Disney-owned Hulu Sept. 8 announced it was cutting the monthly subscription fee to ad-supported Hulu + Live TV by 29% to $49.99, effective immediately for new and returning subscribers through Oct. 11.

The move comes as Disney and the nation’s No. 2 cable operator, Charter Communications, continue their public carriage dispute that has resulted in Charter’s 14.7 million pay-TV subscribers losing access to ESPN, ABC and other Disney channels — a situation made more acute for subscribers wanting to watch college football, the NFL, and the U.S. Open tennis tournament, among other marquee events.

The Hulu + Live TV subscription provides viewers the ability to stream more than 90 TV channels, including ESPN, and others featuring live sports, national and local news and entertainment.
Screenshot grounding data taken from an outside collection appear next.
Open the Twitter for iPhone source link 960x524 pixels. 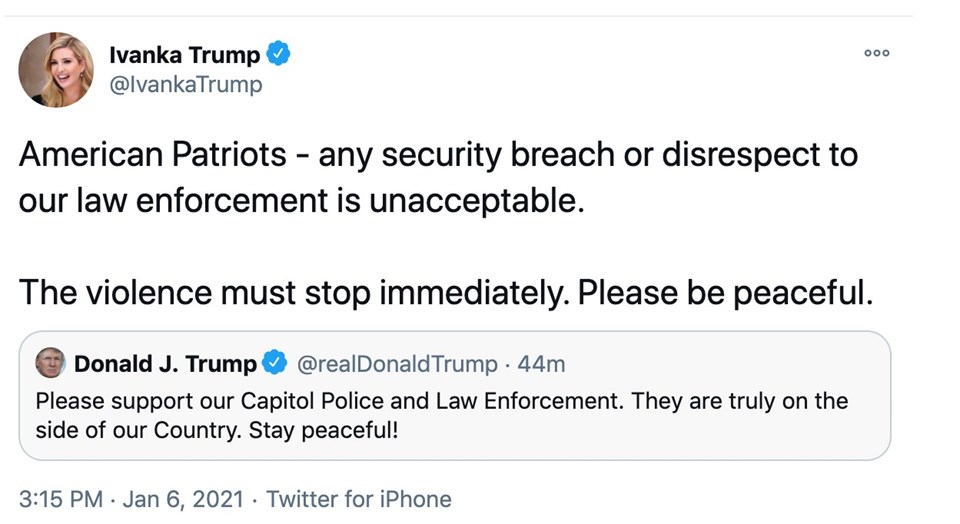point(359,498)
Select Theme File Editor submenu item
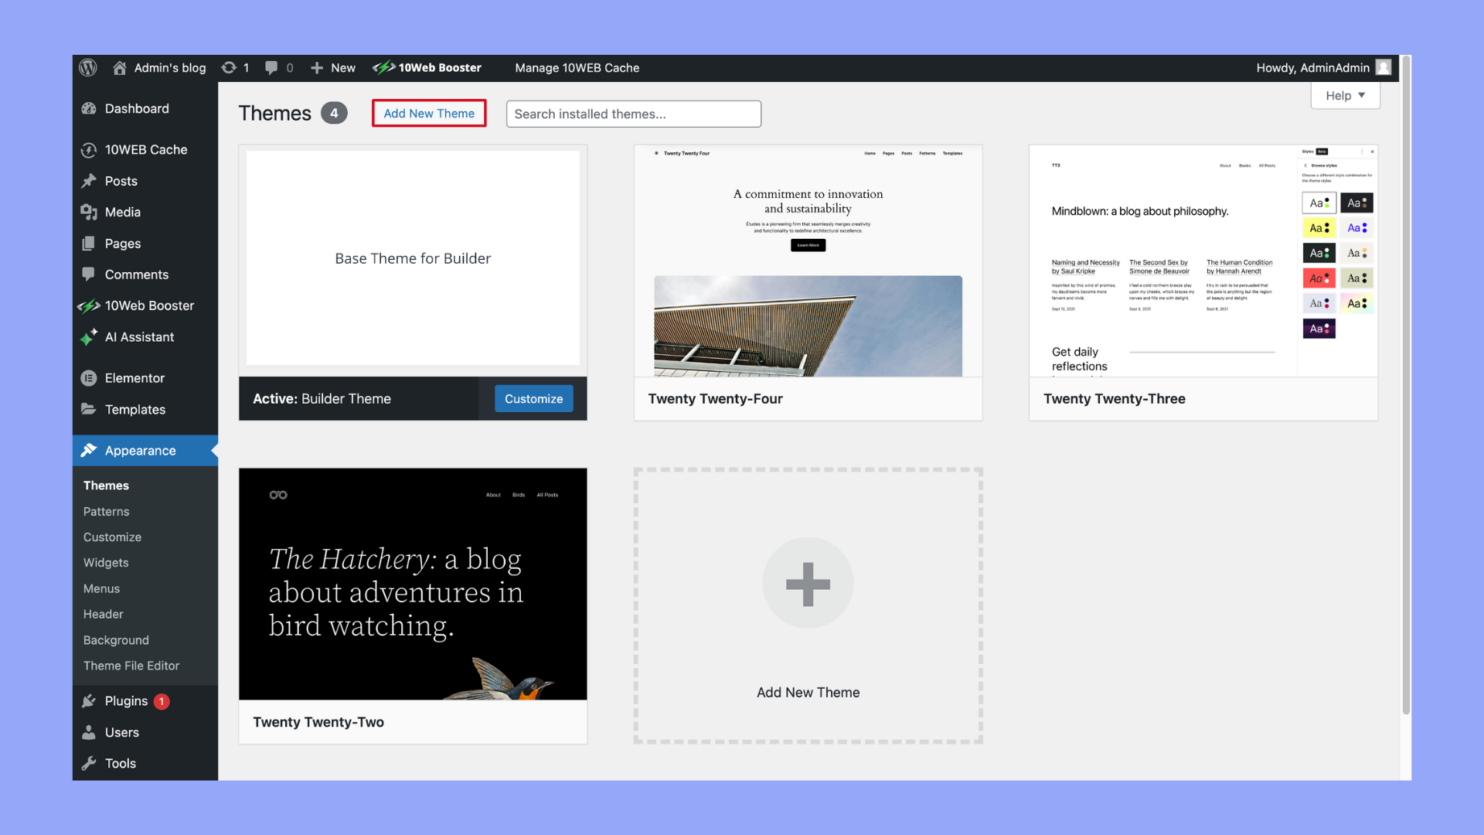This screenshot has width=1484, height=835. pyautogui.click(x=131, y=666)
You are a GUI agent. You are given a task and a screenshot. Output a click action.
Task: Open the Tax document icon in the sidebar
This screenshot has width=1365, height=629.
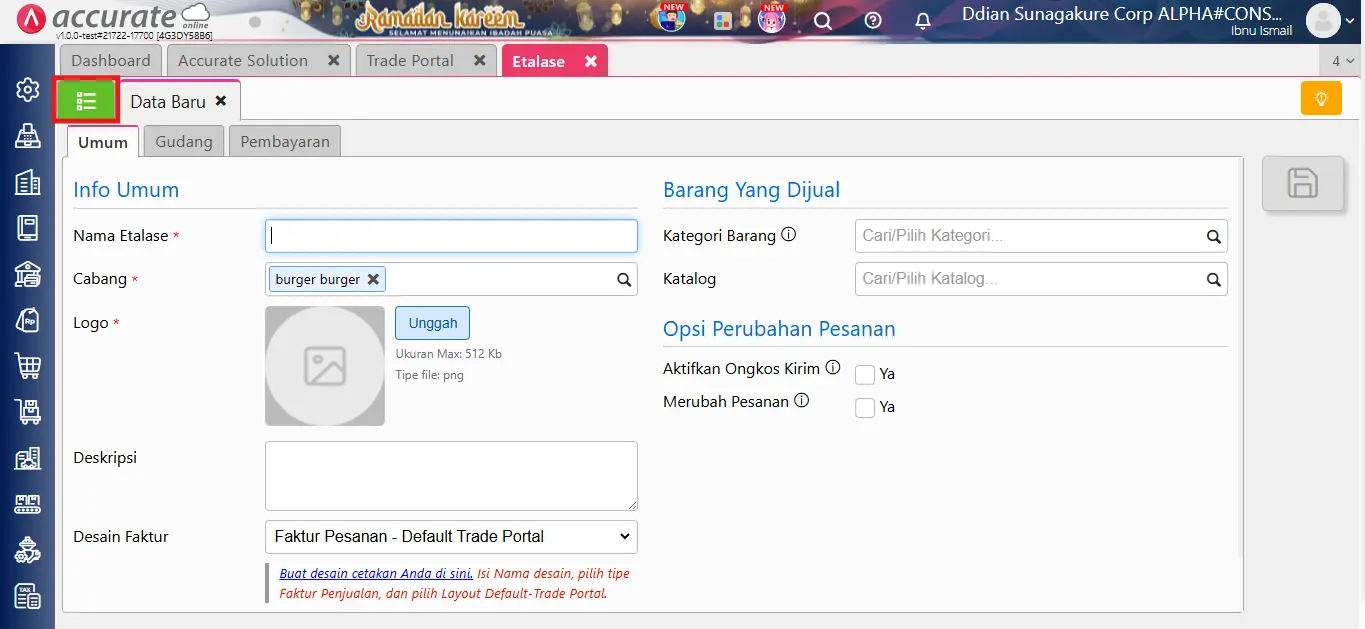click(27, 596)
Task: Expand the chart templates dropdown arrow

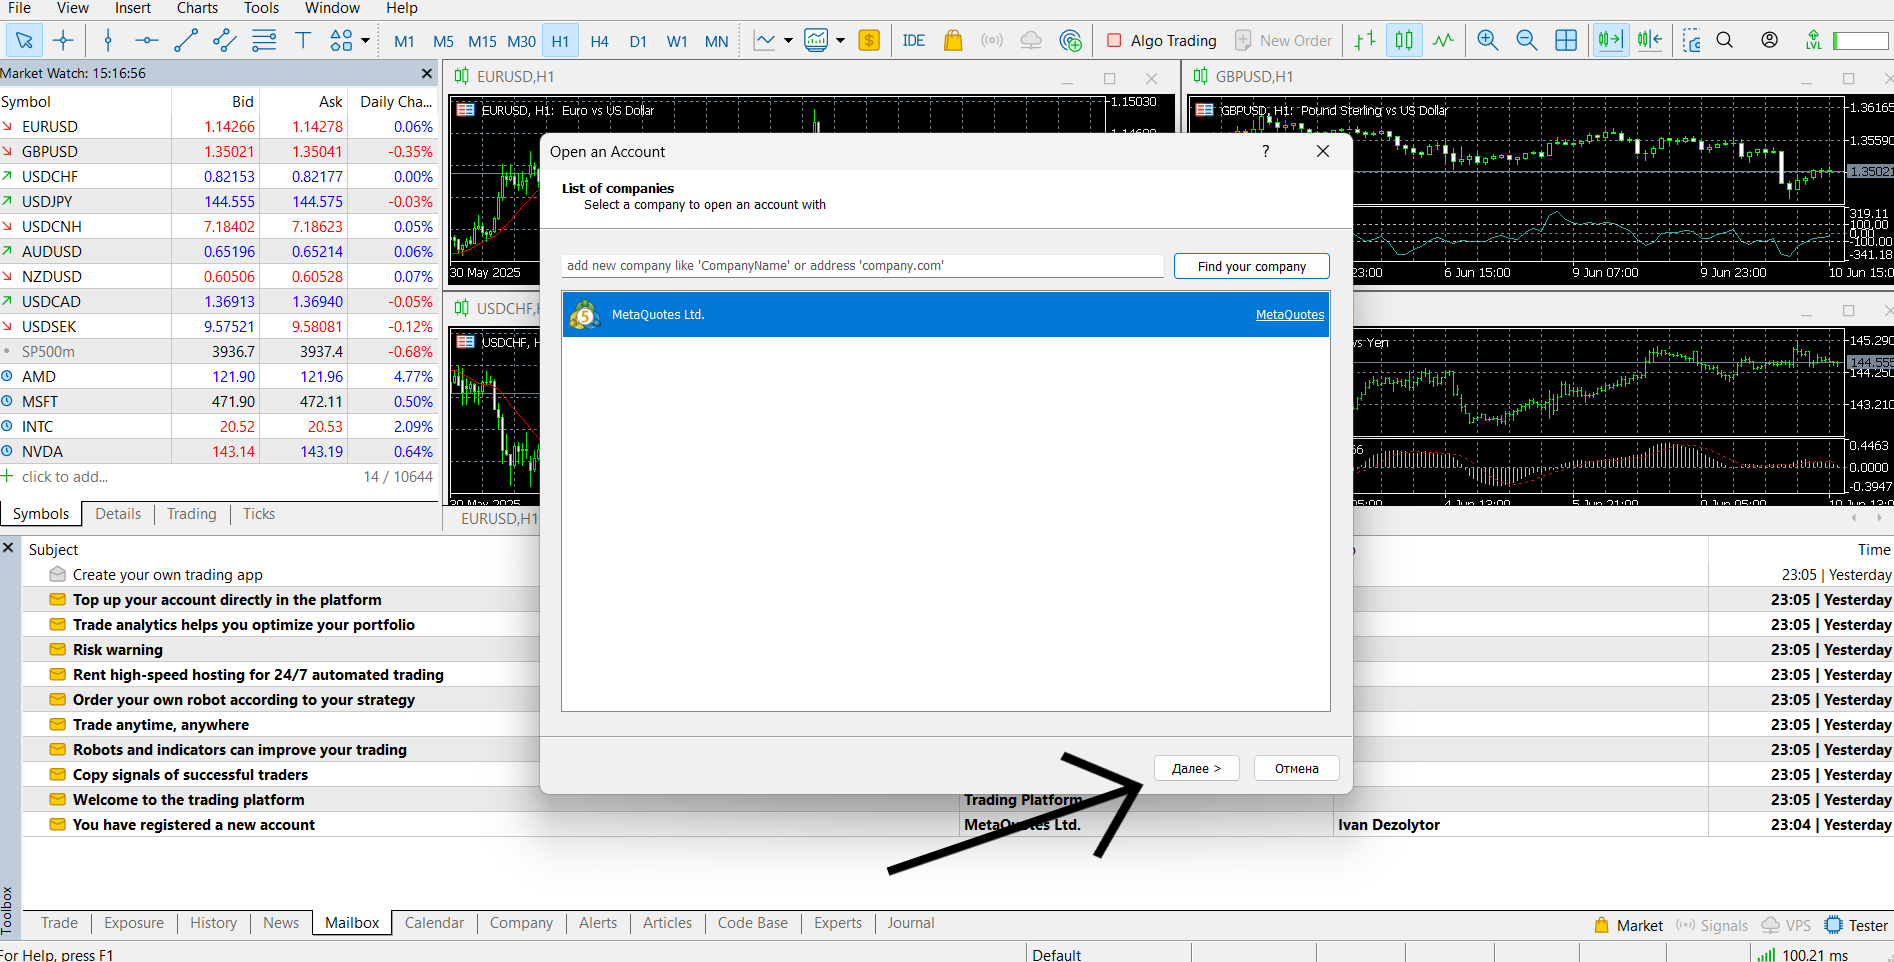Action: (840, 41)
Plus, subscribers have access to  Hulu’s entire on-demand streaming content library, originals, next-day network TV shows, access to Disney+ and ESPN+, and features such as unlimited DVR.

Charter contends Disney is mandating exorbitant carriage fee price hikes at a time when legacy pay-TV continues to hemorrhage subscribers to streaming video services, including Disney+, ESPN+, Hulu and Netflix.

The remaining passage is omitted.